:: Exercise requirements ::
Please restate every line below exactly, without any pictures.

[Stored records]
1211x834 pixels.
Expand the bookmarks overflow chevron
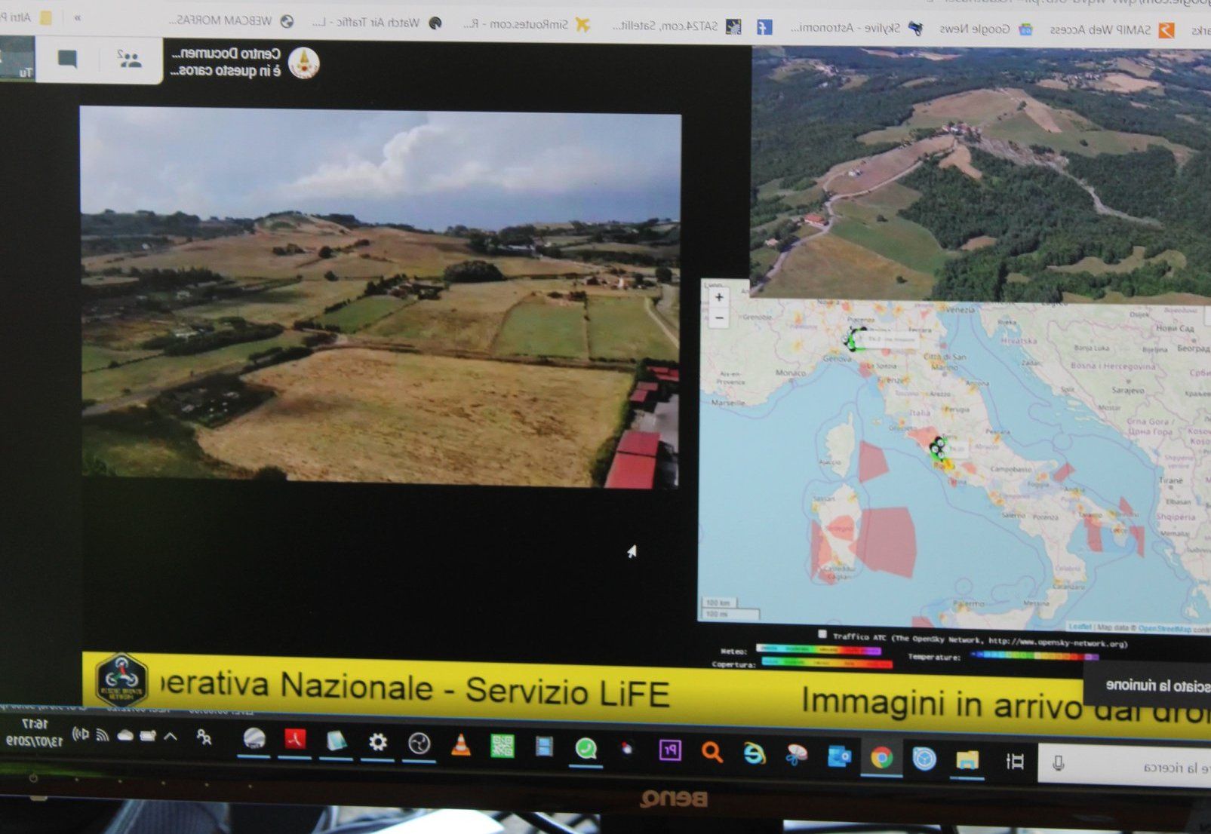[x=77, y=17]
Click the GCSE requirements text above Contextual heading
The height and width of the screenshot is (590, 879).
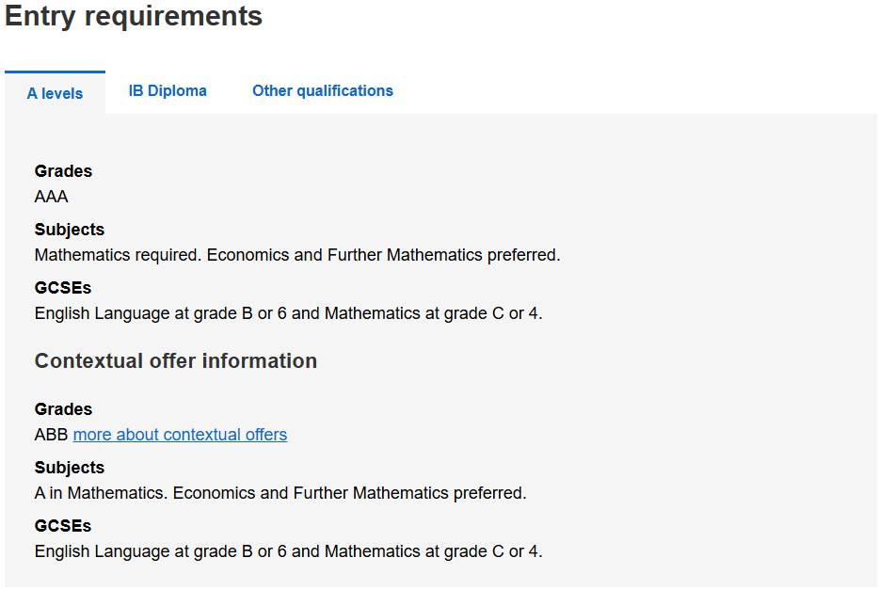(x=288, y=313)
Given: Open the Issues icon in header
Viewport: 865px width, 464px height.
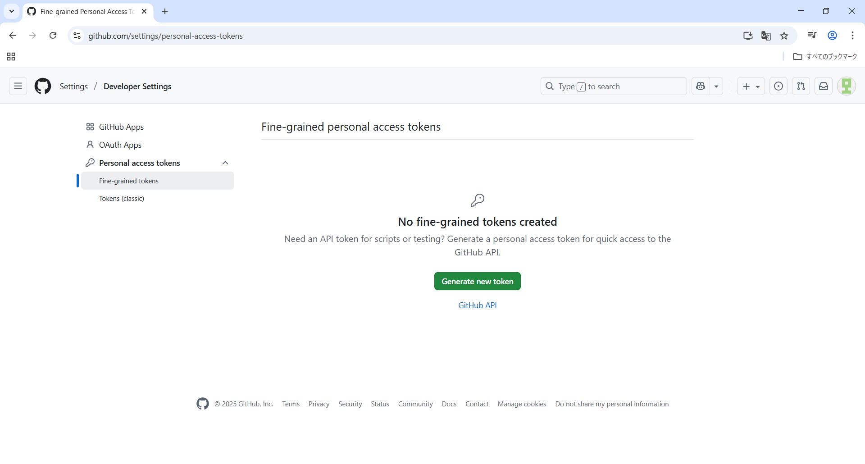Looking at the screenshot, I should [x=779, y=86].
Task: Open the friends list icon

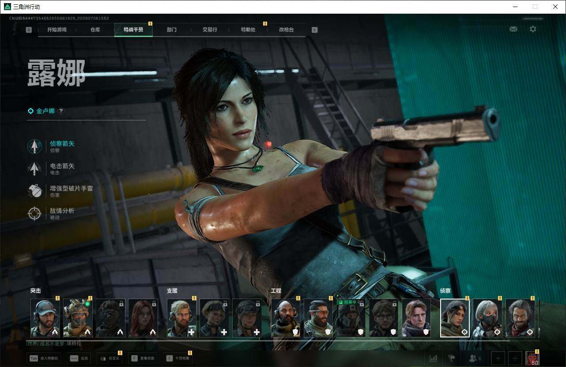Action: point(475,358)
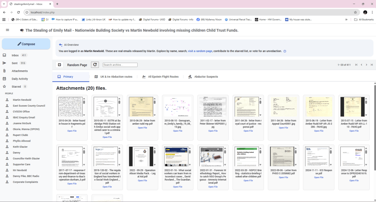This screenshot has width=376, height=202.
Task: Go to the next page of results
Action: (366, 65)
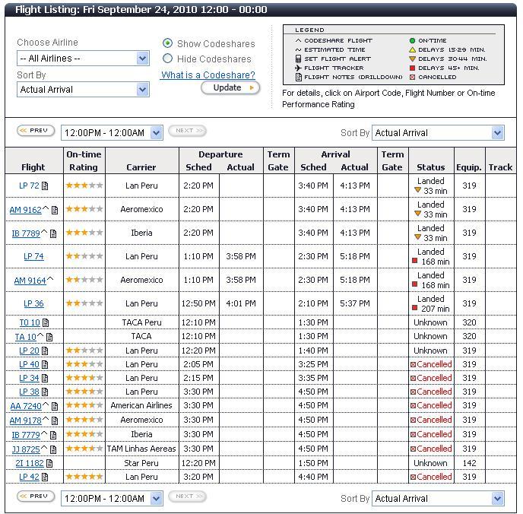Open the 'What is a Codeshare?' link
Image resolution: width=523 pixels, height=514 pixels.
(208, 75)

:: Finished exercise ::
1211x834 pixels.
Expand the bookmarks overflow chevron
[x=77, y=17]
Click the GCSE requirements text above Contextual heading
The height and width of the screenshot is (590, 879).
(x=288, y=313)
Given: Open the Issues icon in header
Viewport: 865px width, 464px height.
Looking at the screenshot, I should [x=779, y=86].
Task: Open the friends list icon

Action: point(475,358)
This screenshot has width=376, height=202.
Task: Go to the next page of results
Action: (366, 65)
Open the 'What is a Codeshare?' link
Image resolution: width=523 pixels, height=514 pixels.
(208, 75)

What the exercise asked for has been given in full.